~ Luke's P.O.V ~
Ja: Jak tam mija dzień, księżniczko? c:
Nicole ♥: Fajnie, dopóki nie napisałeś..
Ja: Czuję się urażony :')
Nicole ♥: Wolałabym z Tobą nie pisać kiedy jestem w szkole.
Ja: Przecież jest przerwa :|
Ja: Do której klasy chodzisz? c:
Nicole ♥: Chyba nie liczysz na odpowiedź?
Ja: Zawsze warto próbować :'')
Nicole ♥: Próbuj.
Wypuściłem głośno powietrze, co nie uszło uwadze memu przyjacielowi.
- Serio, polubiłeś ją, co nie? - zaczął. - Ostatnio dużo czasu spędzasz przed komórką, czekając na wiadomość od niej, chodź sam dobrze wiesz, że nigdy nie napisze pierwsza.
- Może ją nawet polubiłem, ale - podrapałem się nerwowo po karku. Często tak robię.. - To tylko taka ala odskocznia od życia.. Mogę z nią popisać i w ogóle, i to naprawdę fajne, fajnie się z nią piszę, ale jakoś tak nie wyobrażam sobie spotkania z nią..
- A sam ją do tego przekonujesz, hmm? - ponownie wypuściłem głośno powietrze.
- Lubię z nią pisać, ale to tyle - powiedziałem spokojnie, a po krótkiej chwili zadzwonił dzwonek. - Co teraz mamy?
- Matematyka - powiedział, a ja kiwnąłem głową i ruszyliśmy w kierunku sali lekcyjnej.

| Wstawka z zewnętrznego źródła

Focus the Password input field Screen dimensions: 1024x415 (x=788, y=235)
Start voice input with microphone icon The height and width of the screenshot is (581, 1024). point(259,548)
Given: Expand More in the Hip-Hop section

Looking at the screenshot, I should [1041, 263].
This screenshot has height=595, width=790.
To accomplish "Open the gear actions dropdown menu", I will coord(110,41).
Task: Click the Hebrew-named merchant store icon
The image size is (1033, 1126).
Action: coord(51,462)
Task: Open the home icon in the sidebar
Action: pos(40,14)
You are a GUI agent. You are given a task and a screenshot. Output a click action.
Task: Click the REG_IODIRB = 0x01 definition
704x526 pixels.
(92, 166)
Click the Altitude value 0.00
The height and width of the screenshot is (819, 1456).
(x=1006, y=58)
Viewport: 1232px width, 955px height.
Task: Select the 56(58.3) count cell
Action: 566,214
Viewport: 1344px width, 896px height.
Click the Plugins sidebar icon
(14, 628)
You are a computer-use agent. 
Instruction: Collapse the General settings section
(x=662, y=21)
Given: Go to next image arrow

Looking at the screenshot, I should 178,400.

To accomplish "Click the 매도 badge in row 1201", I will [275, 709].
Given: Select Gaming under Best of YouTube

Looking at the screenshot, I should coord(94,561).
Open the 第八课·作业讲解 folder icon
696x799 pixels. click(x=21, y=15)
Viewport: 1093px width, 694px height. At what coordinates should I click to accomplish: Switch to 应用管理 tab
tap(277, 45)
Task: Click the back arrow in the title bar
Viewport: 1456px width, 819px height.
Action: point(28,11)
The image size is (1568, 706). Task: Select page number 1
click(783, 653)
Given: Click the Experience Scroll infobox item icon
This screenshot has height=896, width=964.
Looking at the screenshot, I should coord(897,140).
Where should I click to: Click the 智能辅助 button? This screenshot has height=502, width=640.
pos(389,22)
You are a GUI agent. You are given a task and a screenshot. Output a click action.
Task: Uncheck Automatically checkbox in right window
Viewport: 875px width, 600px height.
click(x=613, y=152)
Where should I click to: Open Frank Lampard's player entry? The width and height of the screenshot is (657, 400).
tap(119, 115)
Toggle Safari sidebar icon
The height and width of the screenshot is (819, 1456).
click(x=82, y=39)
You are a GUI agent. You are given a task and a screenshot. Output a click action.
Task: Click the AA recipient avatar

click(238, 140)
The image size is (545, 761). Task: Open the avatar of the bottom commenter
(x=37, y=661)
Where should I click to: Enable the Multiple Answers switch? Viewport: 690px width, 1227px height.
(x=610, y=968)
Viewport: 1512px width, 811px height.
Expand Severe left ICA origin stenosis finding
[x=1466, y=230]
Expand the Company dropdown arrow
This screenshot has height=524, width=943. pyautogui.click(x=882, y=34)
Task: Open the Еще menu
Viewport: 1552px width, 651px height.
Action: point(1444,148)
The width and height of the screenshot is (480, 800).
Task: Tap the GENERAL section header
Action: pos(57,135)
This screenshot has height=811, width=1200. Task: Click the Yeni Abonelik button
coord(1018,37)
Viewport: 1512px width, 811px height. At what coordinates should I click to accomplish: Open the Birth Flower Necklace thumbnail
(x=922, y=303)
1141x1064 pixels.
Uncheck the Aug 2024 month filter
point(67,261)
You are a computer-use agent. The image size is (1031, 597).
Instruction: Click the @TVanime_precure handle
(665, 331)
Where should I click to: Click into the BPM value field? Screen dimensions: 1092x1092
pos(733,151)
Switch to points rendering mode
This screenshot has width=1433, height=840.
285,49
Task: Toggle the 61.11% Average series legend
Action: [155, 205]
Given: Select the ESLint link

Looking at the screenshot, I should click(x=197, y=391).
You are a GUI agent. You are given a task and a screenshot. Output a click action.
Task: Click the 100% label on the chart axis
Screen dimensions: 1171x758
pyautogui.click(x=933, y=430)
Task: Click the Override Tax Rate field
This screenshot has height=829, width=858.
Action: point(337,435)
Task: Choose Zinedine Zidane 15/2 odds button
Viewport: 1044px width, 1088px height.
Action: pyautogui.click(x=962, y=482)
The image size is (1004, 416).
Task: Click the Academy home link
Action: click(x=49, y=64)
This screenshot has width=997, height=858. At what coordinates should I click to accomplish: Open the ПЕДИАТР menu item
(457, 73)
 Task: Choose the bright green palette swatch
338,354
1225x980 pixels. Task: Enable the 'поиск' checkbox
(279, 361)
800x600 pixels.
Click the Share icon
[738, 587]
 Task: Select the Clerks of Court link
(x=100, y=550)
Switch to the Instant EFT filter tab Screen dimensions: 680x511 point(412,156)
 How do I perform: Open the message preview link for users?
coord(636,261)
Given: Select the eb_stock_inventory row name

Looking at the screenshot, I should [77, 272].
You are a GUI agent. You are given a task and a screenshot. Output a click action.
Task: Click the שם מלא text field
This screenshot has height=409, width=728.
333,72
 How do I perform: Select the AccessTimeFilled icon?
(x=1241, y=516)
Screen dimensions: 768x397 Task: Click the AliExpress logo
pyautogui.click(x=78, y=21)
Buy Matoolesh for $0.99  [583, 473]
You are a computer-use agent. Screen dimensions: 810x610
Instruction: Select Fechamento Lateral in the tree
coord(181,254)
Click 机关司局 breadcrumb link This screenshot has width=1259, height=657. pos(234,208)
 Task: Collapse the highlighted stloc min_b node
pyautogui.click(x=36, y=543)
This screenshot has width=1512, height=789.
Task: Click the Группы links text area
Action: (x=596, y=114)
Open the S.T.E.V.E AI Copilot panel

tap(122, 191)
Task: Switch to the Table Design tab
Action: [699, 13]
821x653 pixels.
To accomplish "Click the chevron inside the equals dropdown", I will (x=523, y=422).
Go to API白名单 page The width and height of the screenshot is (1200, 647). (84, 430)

W głowie rozmyślałem, czy chciałbym spotkać tak zwaną Nicole. Lubię z nią pisać, wtedy nawet znajdę jakiś temat do rozmowy, ale oko w oko jest zupełnie inaczej. Tutaj pojawia się stres, strach i wszystko co miałeś w głowie gdzieś ucieka, ucieka najdalej od ciebie.. A pisanie SMS-ów to dobry pomysł na poznanie dziewczyny, chodź szczerze chciałbym zobaczyć jak wygląda, jak się uśmiecha, śmieje..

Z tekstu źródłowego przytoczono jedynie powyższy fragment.